---- Extracted material

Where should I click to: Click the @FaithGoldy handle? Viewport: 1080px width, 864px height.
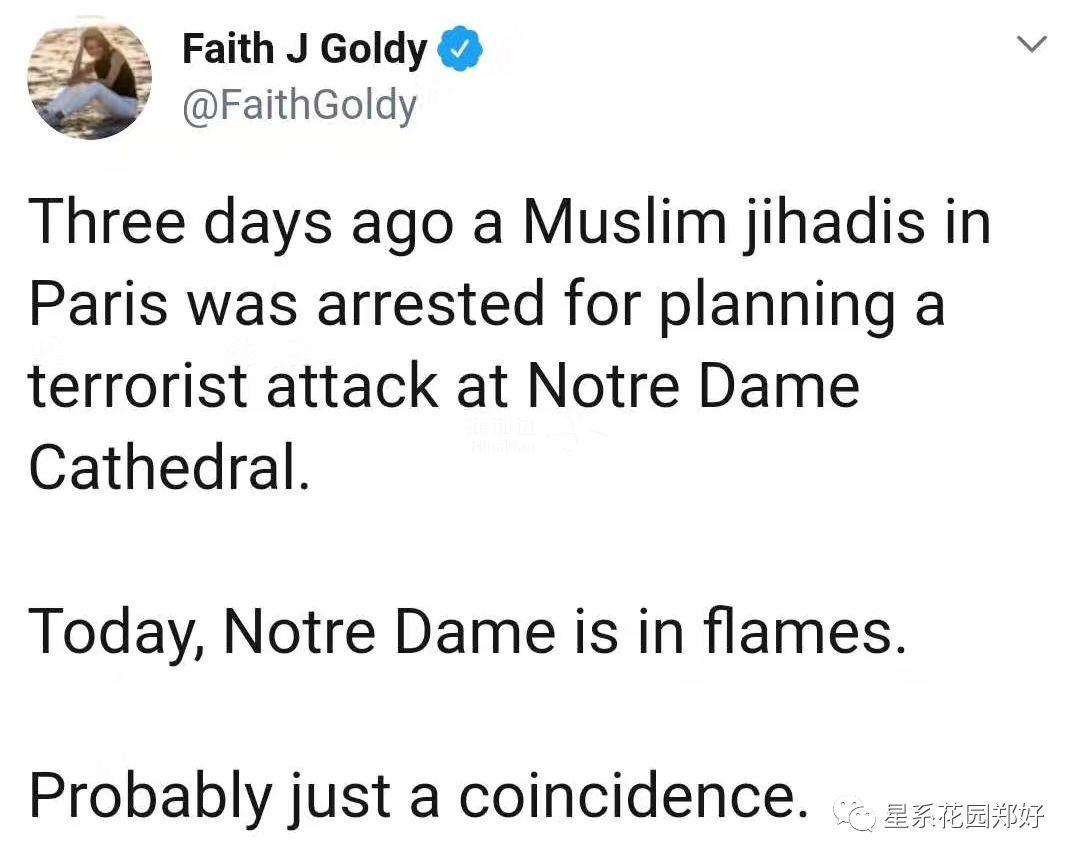pyautogui.click(x=300, y=103)
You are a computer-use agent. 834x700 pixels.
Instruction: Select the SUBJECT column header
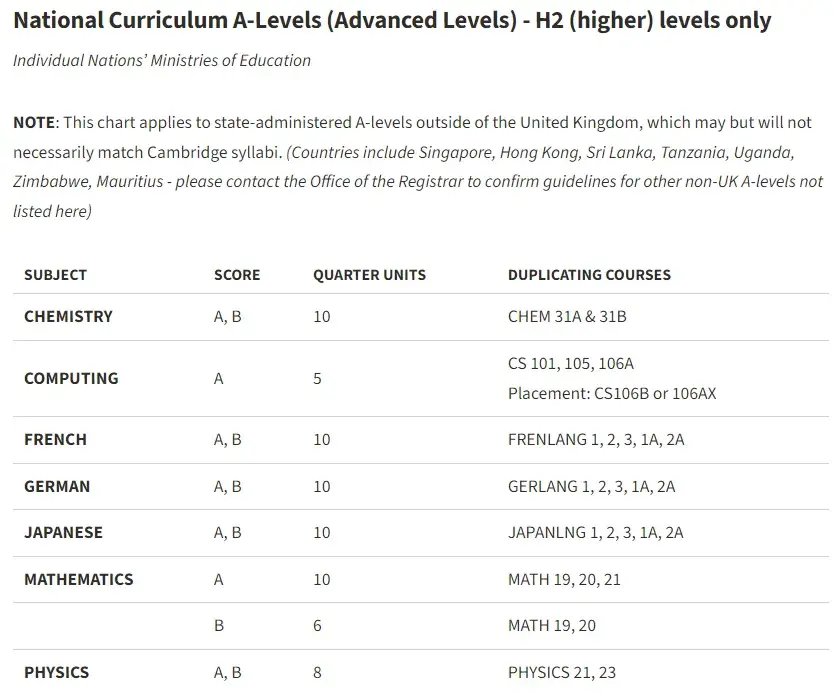pyautogui.click(x=55, y=274)
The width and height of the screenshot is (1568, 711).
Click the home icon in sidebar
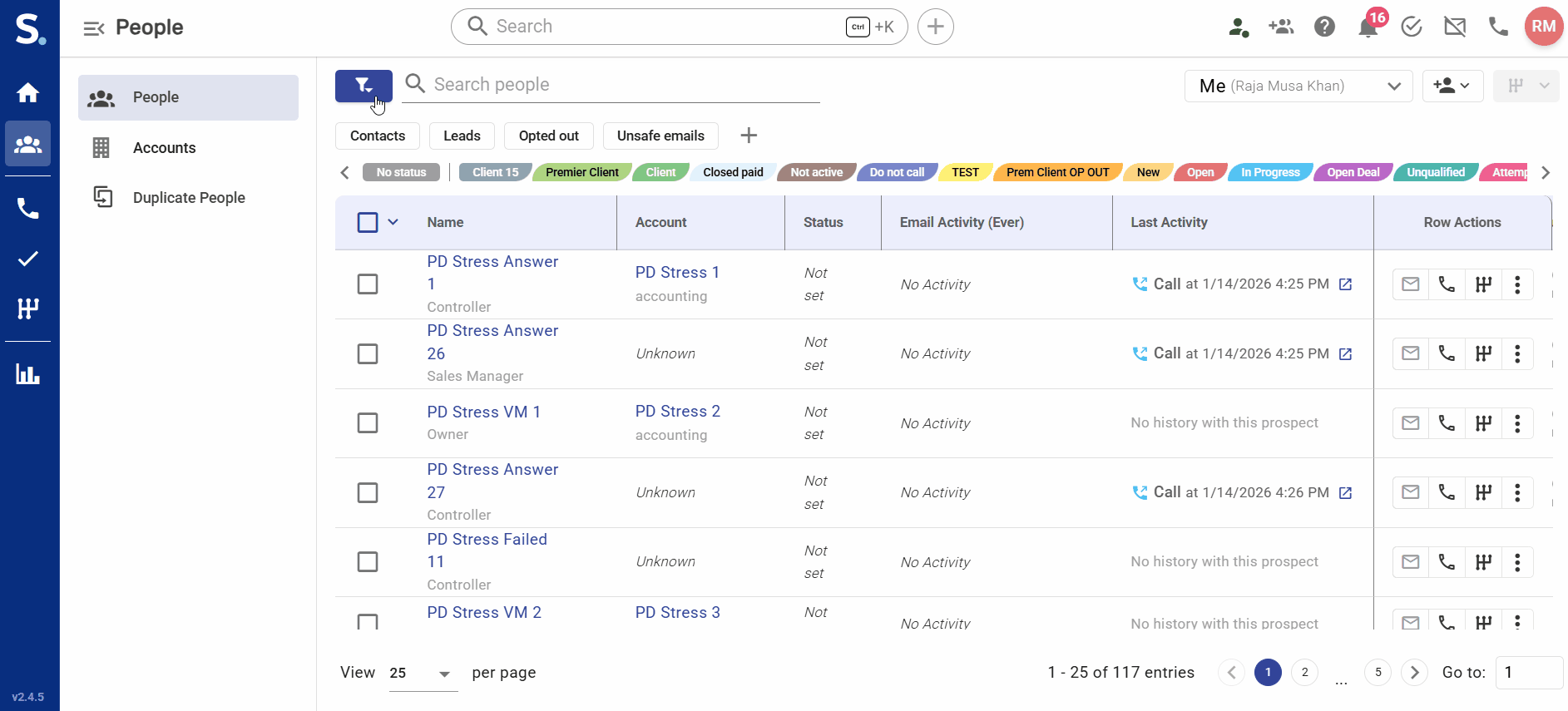[28, 92]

--------

[What you have to do]: Make an exact copy of every entry above, minus the images.

[Answer to the exercise]:
Where should I click to: Click the @FaithGoldy handle? Viewport: 1080px width, 864px height.
pyautogui.click(x=300, y=103)
You are a computer-use agent. 834x700 pixels.
Instruction: Select the SUBJECT column header
pyautogui.click(x=55, y=274)
The width and height of the screenshot is (1568, 711).
Click the home icon in sidebar
[28, 92]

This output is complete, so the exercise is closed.